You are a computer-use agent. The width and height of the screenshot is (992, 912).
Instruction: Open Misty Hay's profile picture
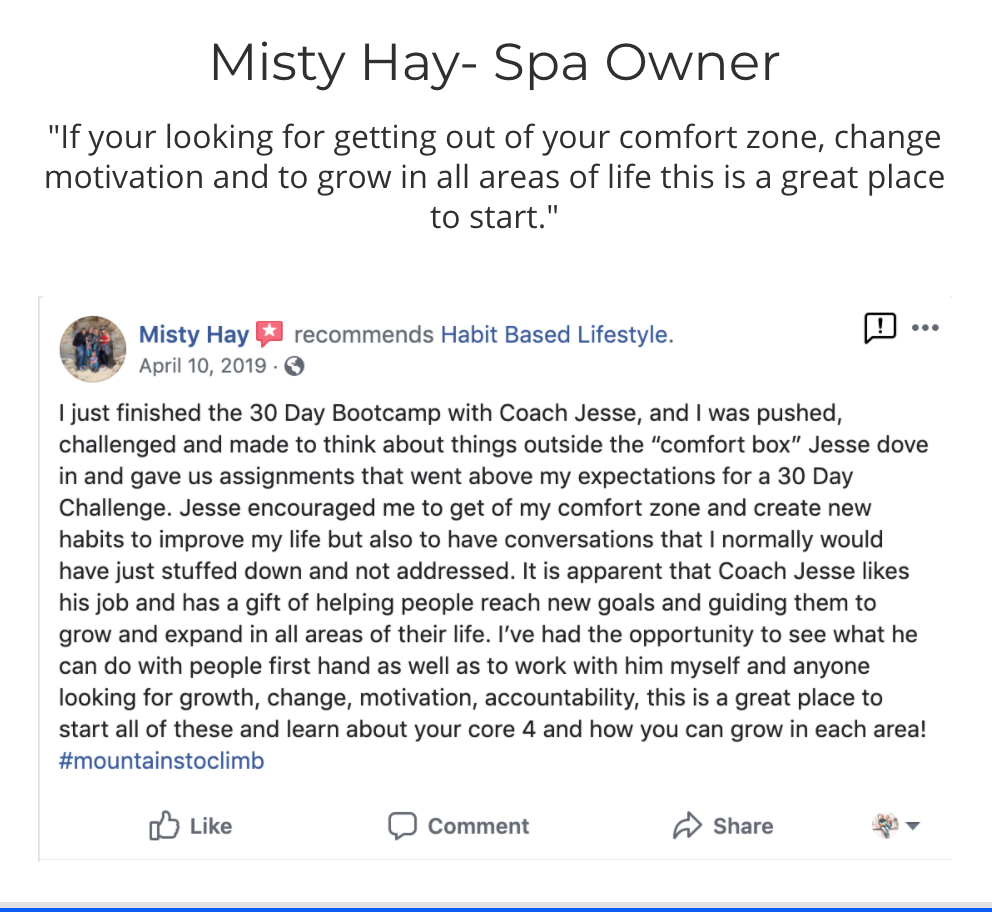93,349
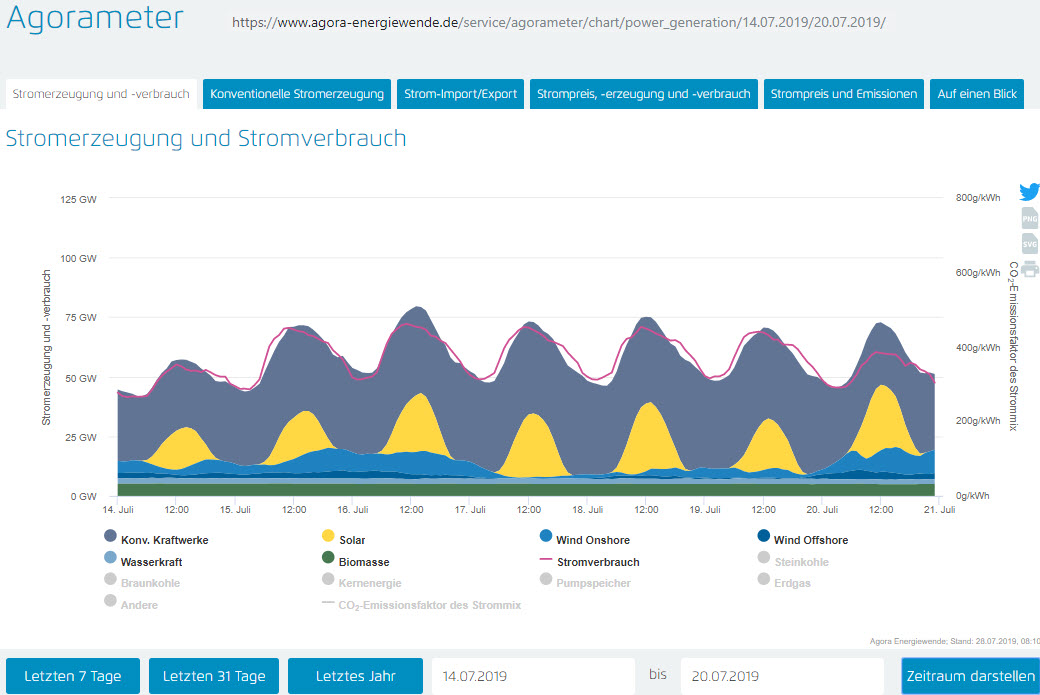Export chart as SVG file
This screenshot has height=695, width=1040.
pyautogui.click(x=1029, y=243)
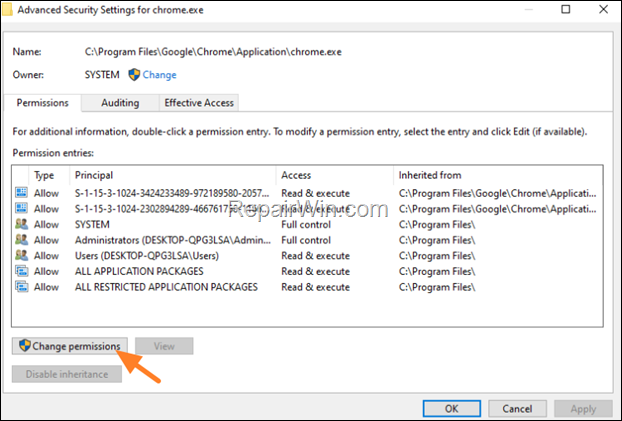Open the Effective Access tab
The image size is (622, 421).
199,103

☆ ☆ ☆

__Exercise requirements__:
Would you reproduce the listing above in full and exactly, without its pictures?

__Written answer__:
You are a computer-use agent. The width and height of the screenshot is (992, 912).
Instruction: Open Misty Hay's profile picture
93,349
Export chart as SVG file
This screenshot has height=695, width=1040.
pyautogui.click(x=1029, y=243)
Open the Effective Access tab
The image size is (622, 421).
199,103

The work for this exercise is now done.